Nicolás Córdova aportará más a un análisis que ayude a visibilizar todavía más la profunda gravedad del problema. Ha sido un buen empleado al asumir una responsabilidad que no le cabía cuando lo contrataron -y que después de Brasil lastimó su imagen-, aunque no se me ocurre verlo negándose a un rol que todo entrenador sueña: ser seleccionador nacional.
Los jugadores de la Selección seguirán desandando su ruta personal hasta una nueva convocatoria. El dolor o el orgullo herido lo sanan con fútbol y contratos millonarios. Las palabras mínimas que se les escuchan son proporcionales a la lucidez y jerarquía que muestran en la cancha con la Roja.
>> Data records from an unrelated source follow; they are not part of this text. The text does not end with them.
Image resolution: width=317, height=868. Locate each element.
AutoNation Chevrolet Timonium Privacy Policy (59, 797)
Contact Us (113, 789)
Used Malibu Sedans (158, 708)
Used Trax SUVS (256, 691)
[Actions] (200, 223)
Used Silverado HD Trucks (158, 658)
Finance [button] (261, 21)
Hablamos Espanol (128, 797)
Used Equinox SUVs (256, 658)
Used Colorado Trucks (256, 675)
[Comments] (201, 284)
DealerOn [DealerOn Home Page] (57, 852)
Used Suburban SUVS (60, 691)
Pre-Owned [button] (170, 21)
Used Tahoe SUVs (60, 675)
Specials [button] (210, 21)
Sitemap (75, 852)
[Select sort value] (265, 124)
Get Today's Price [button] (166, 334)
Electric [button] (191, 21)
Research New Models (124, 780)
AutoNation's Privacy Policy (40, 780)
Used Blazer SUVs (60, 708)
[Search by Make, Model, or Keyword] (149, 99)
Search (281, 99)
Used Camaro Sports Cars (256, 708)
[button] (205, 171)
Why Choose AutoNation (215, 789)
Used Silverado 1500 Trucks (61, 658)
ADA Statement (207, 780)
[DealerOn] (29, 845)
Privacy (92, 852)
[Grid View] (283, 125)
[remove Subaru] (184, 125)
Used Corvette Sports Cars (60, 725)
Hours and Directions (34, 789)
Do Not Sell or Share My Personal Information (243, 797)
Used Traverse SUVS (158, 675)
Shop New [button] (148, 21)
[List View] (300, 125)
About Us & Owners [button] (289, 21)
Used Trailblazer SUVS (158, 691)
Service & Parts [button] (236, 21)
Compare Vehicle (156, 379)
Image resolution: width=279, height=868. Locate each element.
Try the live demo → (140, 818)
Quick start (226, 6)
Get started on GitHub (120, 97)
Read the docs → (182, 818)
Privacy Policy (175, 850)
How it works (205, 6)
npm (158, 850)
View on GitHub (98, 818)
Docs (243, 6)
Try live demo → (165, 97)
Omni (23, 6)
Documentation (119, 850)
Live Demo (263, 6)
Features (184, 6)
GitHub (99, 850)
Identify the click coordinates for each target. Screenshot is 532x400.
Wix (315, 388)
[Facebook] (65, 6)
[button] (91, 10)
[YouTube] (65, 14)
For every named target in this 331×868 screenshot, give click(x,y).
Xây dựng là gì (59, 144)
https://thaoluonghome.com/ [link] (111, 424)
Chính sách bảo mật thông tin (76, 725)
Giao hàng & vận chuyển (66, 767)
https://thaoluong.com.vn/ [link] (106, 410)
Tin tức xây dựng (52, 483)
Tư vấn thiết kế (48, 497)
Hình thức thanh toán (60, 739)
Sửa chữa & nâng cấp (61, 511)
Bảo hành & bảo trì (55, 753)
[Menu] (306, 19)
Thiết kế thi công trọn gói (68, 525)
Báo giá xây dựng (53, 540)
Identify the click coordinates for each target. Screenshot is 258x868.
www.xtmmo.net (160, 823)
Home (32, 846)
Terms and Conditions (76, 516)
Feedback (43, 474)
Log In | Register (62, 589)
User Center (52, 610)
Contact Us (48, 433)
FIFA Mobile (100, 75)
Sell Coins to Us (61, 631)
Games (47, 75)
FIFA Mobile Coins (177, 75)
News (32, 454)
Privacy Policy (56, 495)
Habrá por ahí algún destello, una reflexión aguda, una autocrítica aislada. Es injusto pedirles algo para lo que nunca se les ha entrenado: son también la resultante de la calamidad. Y al final se hace difícil clasificar si son protagonistas o víctimas.
El periodismo deportivo seguirá comentando el triste devenir que nos tiene últimos en Sudamérica. Se denunciará la falacia directiva que impide el desarrollo competitivo, se cuestionarán las conductas de una raza mala que se apropió del fútbol profesional, se lamentará el estado crítico de la institucionalidad, y por el descontrol y la ausencia de autoridad que derivaron en que carabineros y políticos-burócratas sean los que programen los partidos del torneo. Pero, con amargura y resignación, la prensa profesional y los acróbatas de la opinión televisiva tendrán que seguir con la normal cobertura del campeonato y de los clubes, porque hacerlo está en su esencia... y en su sobrevivencia.
Las autoridades de gobierno, el ministro del Deporte (que se luce cuando va al estadio a ver a su hijo jugar, pero que no aparece oportunamente cuando tiene que pronunciarse para objetar la violencia en los estadios o la gestión directiva que tiene a la actividad moribunda) más los parlamentarios seguirán aprovechándose de los espacios para anunciar medidas ineficaces y llenarse la boca con monsergas fastidiosas.
A los hinchas -no a esos barristas-delincuentes que han hecho tanto daño como los prestamistas y empresarios dueños de clubes- habrá que ofrecerles disculpas, sobre todo a los que razonan, leen y se informan, por ser reiterativos y pesimistas en los mensajes, en las críticas y en las editoriales que individualizan a los culpables de este fracaso.
A esos apasionados tiene que gustarles demasiado el fútbol para seguir asistiendo al estadio para ver el bajísimo nivel de espectáculo que se ofrece a precios escandalosamente altos o consumir fútbol por medios que cada vez llevan más noticias que no se querrían jamás escribir ni publicar.